COLLEGE STATION – Texas A&M researchers believe the development of climate-smart crops is the key to improving nitrogen-use efficiency and reducing fertilizer nitrogen loss in agricultural fields.
The crops would have the ability to suppress soil nitrification and have reduced nitrogen emissions, said Dr. Nithya Rajan, Texas A&M AgriLife Research crop physiologist and principal investigator in College Station.
Rajan initiated a project study, “Innovative Sorghum-Based Production Systems with Biological Nitrification Inhibition Property to Enhance Sustainability of Agroecosystems,” funded by a $500,000 grant through the Agriculture and Food Research Initiative – Foundational and Applied Science Program of the U.S. Department of Agriculture – National Institute for Food and Agriculture, USDA-NIFA.
She said nitrification and subsequent denitrification activities promote the loss of nitrogen from agricultural fields and largely is the underlying reason for low nitrogen-use efficiency in most field crops, including sorghum.
“Some plants can suppress nitrification by releasing inhibitors from their roots, a property known as biological nitrification inhibition (BNI),” Rajan said. “This will help with retention of nitrogen for longer periods of time to facilitate its uptake by crops and reduce the loss of nitrogen as nitrous oxide, a powerful greenhouse gas and ozone-depleting substance.”
Initial work supported by another USDA-NIFA exploratory grant involved screening for BNI properties of a range of diverse sorghum genotypes from the program of AgriLife Research sorghum breeder Dr. William Rooney.
This exploratory work was carried out in collaboration with Dr. Guntur Subbarao, principal scientist from the Japan International Research Center for Agricultural Sciences, JIRCAS, in Tsukuba, Japan. Subbarao is a pioneer and world-renowned BNI expert.
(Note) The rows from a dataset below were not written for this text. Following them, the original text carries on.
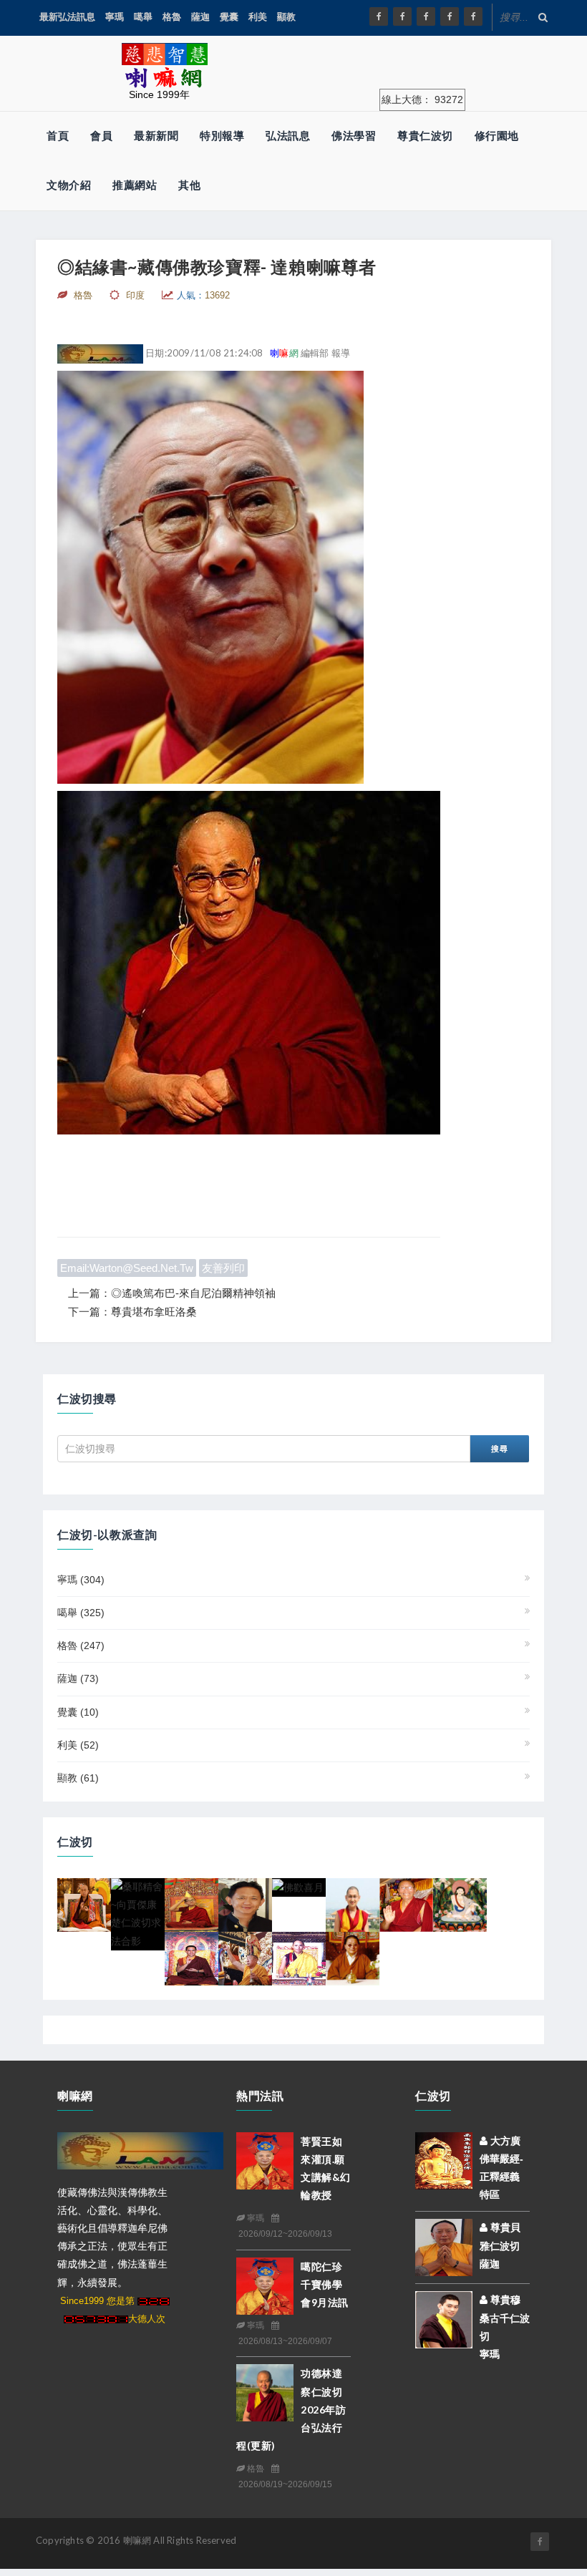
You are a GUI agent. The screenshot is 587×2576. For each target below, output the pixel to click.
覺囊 (229, 16)
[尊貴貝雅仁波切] (443, 2246)
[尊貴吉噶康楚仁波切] (245, 1904)
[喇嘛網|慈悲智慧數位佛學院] (402, 16)
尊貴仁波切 (425, 136)
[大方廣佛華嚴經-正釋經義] (443, 2159)
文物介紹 (69, 185)
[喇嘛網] (449, 16)
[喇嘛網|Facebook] (378, 16)
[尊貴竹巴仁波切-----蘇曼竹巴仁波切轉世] (299, 1957)
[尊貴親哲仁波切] (352, 1904)
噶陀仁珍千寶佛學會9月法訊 (325, 2284)
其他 (189, 185)
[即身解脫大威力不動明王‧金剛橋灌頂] (245, 1957)
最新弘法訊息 (67, 16)
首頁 (58, 136)
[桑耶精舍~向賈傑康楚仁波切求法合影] (138, 1913)
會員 (101, 136)
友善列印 (223, 1268)
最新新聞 (156, 136)
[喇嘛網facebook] (539, 2541)
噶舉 (143, 16)
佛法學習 (353, 136)
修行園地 (497, 136)
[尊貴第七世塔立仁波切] (191, 1904)
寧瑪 (114, 16)
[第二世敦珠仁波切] (352, 1957)
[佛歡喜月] (298, 1886)
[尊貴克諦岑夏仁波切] (406, 1904)
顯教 (286, 16)
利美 (257, 16)
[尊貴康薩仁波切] (84, 1904)
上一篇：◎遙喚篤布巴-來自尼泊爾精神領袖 (172, 1293)
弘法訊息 (288, 136)
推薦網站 (134, 185)
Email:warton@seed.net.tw (126, 1268)
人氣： (203, 295)
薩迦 (200, 16)
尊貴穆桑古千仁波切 (505, 2317)
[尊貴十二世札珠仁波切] (460, 1904)
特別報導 (222, 136)
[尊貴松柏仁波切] (191, 1957)
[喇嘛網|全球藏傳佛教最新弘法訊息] (426, 16)
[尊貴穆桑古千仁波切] (443, 2319)
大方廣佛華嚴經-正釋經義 (501, 2158)
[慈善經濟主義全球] (473, 16)
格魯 (171, 16)
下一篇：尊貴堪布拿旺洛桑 (132, 1312)
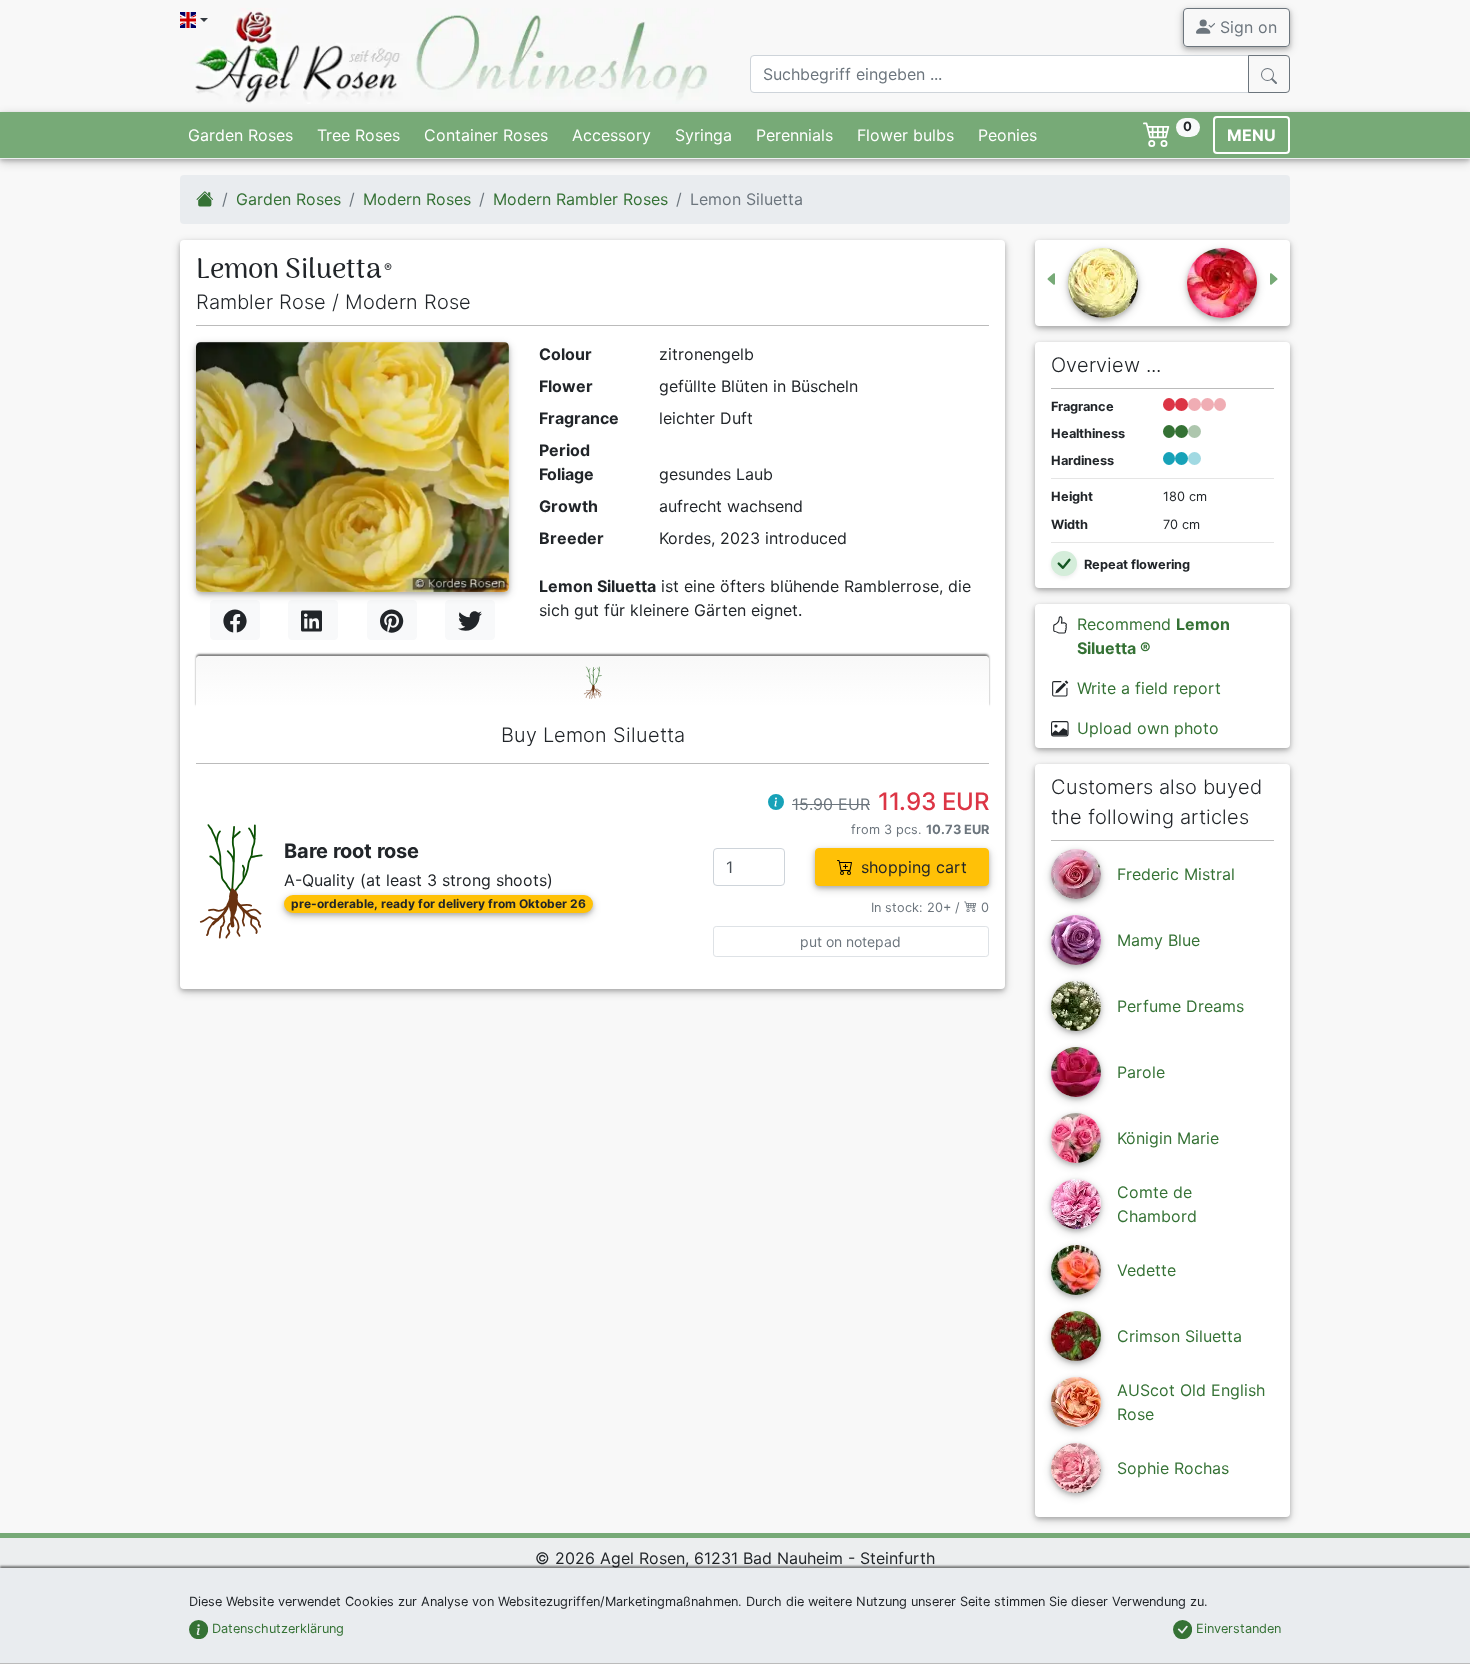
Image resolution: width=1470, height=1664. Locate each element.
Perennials (794, 135)
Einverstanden (1236, 1628)
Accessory (611, 135)
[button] (776, 804)
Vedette (1146, 1270)
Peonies (1007, 135)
“We believe that BNI-enabled crops and production systems are part of innovative solutions for a genetic-mitigation strategy to address problems associated with nitrogen fertilizers in agriculture,” Subbarao said.
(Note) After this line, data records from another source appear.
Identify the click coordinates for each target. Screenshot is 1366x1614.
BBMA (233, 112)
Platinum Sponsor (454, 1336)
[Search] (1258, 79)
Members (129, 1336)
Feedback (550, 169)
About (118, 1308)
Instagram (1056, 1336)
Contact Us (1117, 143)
Subbarao leads a multi-institutional research group on BNI research in collaboration with several CGIAR institutes including the International Crops Research Institute for the Semi-Arid Tropics, ICRISAT, in Hyderabad, India.
“By collaborating with international institutions such as JIRCAS and ICRISAT that are at the forefront of developing this technology, we can bring innovative solutions to benefit U.S. agriculture,” Rajan said.
The current NIFA project is a collaborative effort by AgriLife Research, Texas A&M Engineering Experiment Station and JIRCAS.
Tackling the project with Rajan are the following Texas A&M researchers in College Station and their specialties: Drs. Sakiko Okumoto, plant physiologist; Ronnie Schnell, agronomist; Jacqueline Aitkenhead-Peterson, urban nutrient and water runoff; Kung-Hui Chu, environmental microbiology; John Jifon, plant physiologist; Muthu Bagavathiannan, weed scientist; as well as Rooney and Subbarao.
They will spend the next two years quantifying and characterizing the BNI compound secretion in sorghum, and evaluating the release of BNI compounds and nitrification inhibition in soils.
“The possibility of BNI in sorghum is exciting and has the potential to fundamentally change the way nitrogen is managed in the future for sorghum as well as other crops,” Schnell said. “Improving nitrogen-use efficiency in grain crops will have substantial economic and environmental benefits for Texas and its farmers. However, there is a lot of research that needs to be done first to develop this technology.”
Beyond identifying elite sorghum cultivars with BNI properties, extensive field testing will be needed to develop cropping systems around this new technology, he said.
“The long-term goal of this program is to develop elite sorghum cultivars with enhanced BNI properties,” Rooney said. “Preliminary evidence indicates that variation exists among sorghum genotypes and it will be possible to improve this trait to have an impact in the future.”